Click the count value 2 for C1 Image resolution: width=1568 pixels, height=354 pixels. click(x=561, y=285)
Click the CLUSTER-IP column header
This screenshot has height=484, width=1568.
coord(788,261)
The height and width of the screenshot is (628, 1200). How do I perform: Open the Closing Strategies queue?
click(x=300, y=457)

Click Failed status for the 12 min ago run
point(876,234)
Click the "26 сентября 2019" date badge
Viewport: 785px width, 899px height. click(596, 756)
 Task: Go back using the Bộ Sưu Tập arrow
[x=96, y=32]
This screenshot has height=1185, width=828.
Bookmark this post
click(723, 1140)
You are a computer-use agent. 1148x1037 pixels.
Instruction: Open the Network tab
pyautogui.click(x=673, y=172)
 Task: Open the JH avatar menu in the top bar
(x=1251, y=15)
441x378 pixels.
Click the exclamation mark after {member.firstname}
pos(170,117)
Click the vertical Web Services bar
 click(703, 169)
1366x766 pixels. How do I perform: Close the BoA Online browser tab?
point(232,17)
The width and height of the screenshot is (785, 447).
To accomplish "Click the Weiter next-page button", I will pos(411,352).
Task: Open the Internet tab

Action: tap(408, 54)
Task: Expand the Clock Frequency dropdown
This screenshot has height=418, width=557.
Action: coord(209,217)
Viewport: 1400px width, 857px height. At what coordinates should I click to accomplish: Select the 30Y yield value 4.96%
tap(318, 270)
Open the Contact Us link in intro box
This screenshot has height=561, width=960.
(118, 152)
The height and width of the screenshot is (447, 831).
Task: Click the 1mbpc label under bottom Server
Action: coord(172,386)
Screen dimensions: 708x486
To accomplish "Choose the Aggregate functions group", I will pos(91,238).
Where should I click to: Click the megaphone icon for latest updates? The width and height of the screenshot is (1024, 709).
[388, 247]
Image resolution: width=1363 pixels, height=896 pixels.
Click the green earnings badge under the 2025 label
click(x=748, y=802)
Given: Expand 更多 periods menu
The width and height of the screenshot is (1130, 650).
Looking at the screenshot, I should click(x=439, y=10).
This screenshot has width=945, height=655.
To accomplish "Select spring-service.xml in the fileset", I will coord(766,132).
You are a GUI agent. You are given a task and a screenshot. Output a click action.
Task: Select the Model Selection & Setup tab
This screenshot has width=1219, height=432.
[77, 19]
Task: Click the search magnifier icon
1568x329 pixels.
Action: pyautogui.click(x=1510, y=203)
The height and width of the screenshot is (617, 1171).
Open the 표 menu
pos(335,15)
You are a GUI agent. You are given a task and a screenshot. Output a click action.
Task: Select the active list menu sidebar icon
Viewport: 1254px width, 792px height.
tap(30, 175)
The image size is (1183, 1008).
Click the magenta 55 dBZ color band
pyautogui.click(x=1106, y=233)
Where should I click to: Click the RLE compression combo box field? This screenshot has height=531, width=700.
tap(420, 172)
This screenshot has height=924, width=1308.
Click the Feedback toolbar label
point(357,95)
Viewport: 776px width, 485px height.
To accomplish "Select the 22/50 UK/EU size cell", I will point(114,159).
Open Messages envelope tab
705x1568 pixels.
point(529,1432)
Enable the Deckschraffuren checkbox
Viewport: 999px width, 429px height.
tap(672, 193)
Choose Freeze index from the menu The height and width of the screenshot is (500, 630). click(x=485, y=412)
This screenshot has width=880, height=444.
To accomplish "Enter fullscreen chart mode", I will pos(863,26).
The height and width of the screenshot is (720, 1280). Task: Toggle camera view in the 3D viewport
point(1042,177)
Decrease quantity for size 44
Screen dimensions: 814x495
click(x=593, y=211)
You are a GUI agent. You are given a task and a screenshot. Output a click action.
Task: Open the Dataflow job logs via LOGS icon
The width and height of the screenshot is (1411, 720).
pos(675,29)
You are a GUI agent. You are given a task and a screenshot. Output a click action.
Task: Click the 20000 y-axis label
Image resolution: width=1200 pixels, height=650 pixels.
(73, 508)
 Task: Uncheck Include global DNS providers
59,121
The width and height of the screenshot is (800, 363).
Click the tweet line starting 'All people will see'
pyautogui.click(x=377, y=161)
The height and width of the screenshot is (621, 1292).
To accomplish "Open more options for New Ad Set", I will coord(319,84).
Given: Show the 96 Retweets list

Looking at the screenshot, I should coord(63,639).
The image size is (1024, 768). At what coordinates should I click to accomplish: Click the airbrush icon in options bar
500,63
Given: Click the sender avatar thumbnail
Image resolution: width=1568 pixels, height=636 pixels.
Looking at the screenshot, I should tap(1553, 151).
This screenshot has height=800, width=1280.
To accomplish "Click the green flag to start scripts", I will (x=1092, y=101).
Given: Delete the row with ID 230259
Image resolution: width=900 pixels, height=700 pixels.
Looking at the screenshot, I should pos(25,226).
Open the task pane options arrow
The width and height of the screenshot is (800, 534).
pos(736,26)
——
> Goal of the exercise
Every entry above should be duplicated exactly.

> Problem solution
Click the count value 2 for C1 Image resolution: width=1568 pixels, height=354 pixels. click(x=561, y=285)
Click the CLUSTER-IP column header
This screenshot has height=484, width=1568.
coord(788,261)
The height and width of the screenshot is (628, 1200). How do I perform: Open the Closing Strategies queue?
click(x=300, y=457)

Click Failed status for the 12 min ago run
point(876,234)
Click the "26 сентября 2019" date badge
Viewport: 785px width, 899px height. click(596, 756)
 Task: Go back using the Bộ Sưu Tập arrow
[x=96, y=32]
This screenshot has height=1185, width=828.
Bookmark this post
click(723, 1140)
You are a computer-use agent. 1148x1037 pixels.
Instruction: Open the Network tab
pyautogui.click(x=673, y=172)
 Task: Open the JH avatar menu in the top bar
(x=1251, y=15)
441x378 pixels.
Click the exclamation mark after {member.firstname}
pos(170,117)
Click the vertical Web Services bar
 click(703, 169)
1366x766 pixels. How do I perform: Close the BoA Online browser tab?
point(232,17)
The width and height of the screenshot is (785, 447).
To accomplish "Click the Weiter next-page button", I will pos(411,352).
Task: Open the Internet tab

Action: tap(408, 54)
Task: Expand the Clock Frequency dropdown
This screenshot has height=418, width=557.
Action: coord(209,217)
Viewport: 1400px width, 857px height. At what coordinates should I click to accomplish: Select the 30Y yield value 4.96%
tap(318, 270)
Open the Contact Us link in intro box
This screenshot has height=561, width=960.
(118, 152)
The height and width of the screenshot is (447, 831).
Task: Click the 1mbpc label under bottom Server
Action: coord(172,386)
Screen dimensions: 708x486
To accomplish "Choose the Aggregate functions group", I will pos(91,238).
Where should I click to: Click the megaphone icon for latest updates? The width and height of the screenshot is (1024, 709).
[388, 247]
Image resolution: width=1363 pixels, height=896 pixels.
Click the green earnings badge under the 2025 label
click(x=748, y=802)
Given: Expand 更多 periods menu
The width and height of the screenshot is (1130, 650).
Looking at the screenshot, I should click(x=439, y=10).
This screenshot has width=945, height=655.
To accomplish "Select spring-service.xml in the fileset", I will coord(766,132).
You are a GUI agent. You are given a task and a screenshot. Output a click action.
Task: Select the Model Selection & Setup tab
This screenshot has width=1219, height=432.
[77, 19]
Task: Click the search magnifier icon
1568x329 pixels.
Action: pyautogui.click(x=1510, y=203)
The height and width of the screenshot is (617, 1171).
Open the 표 menu
pos(335,15)
You are a GUI agent. You are given a task and a screenshot. Output a click action.
Task: Select the active list menu sidebar icon
Viewport: 1254px width, 792px height.
tap(30, 175)
The image size is (1183, 1008).
Click the magenta 55 dBZ color band
pyautogui.click(x=1106, y=233)
Where should I click to: Click the RLE compression combo box field? This screenshot has height=531, width=700.
tap(420, 172)
This screenshot has height=924, width=1308.
Click the Feedback toolbar label
point(357,95)
Viewport: 776px width, 485px height.
To accomplish "Select the 22/50 UK/EU size cell", I will point(114,159).
Open Messages envelope tab
705x1568 pixels.
point(529,1432)
Enable the Deckschraffuren checkbox
Viewport: 999px width, 429px height.
tap(672, 193)
Choose Freeze index from the menu The height and width of the screenshot is (500, 630). click(x=485, y=412)
This screenshot has width=880, height=444.
To accomplish "Enter fullscreen chart mode", I will pos(863,26).
The height and width of the screenshot is (720, 1280). Task: Toggle camera view in the 3D viewport
point(1042,177)
Decrease quantity for size 44
Screen dimensions: 814x495
click(x=593, y=211)
You are a GUI agent. You are given a task and a screenshot. Output a click action.
Task: Open the Dataflow job logs via LOGS icon
The width and height of the screenshot is (1411, 720).
pos(675,29)
You are a GUI agent. You are given a task and a screenshot. Output a click action.
Task: Click the 20000 y-axis label
Image resolution: width=1200 pixels, height=650 pixels.
(73, 508)
 Task: Uncheck Include global DNS providers
59,121
The width and height of the screenshot is (800, 363).
Click the tweet line starting 'All people will see'
pyautogui.click(x=377, y=161)
The height and width of the screenshot is (621, 1292).
To accomplish "Open more options for New Ad Set", I will coord(319,84).
Given: Show the 96 Retweets list

Looking at the screenshot, I should coord(63,639).
The image size is (1024, 768). At what coordinates should I click to accomplish: Click the airbrush icon in options bar
500,63
Given: Click the sender avatar thumbnail
Image resolution: width=1568 pixels, height=636 pixels.
Looking at the screenshot, I should tap(1553, 151).
This screenshot has height=800, width=1280.
To accomplish "Click the green flag to start scripts", I will (x=1092, y=101).
Given: Delete the row with ID 230259
Image resolution: width=900 pixels, height=700 pixels.
Looking at the screenshot, I should pos(25,226).
Open the task pane options arrow
The width and height of the screenshot is (800, 534).
pos(736,26)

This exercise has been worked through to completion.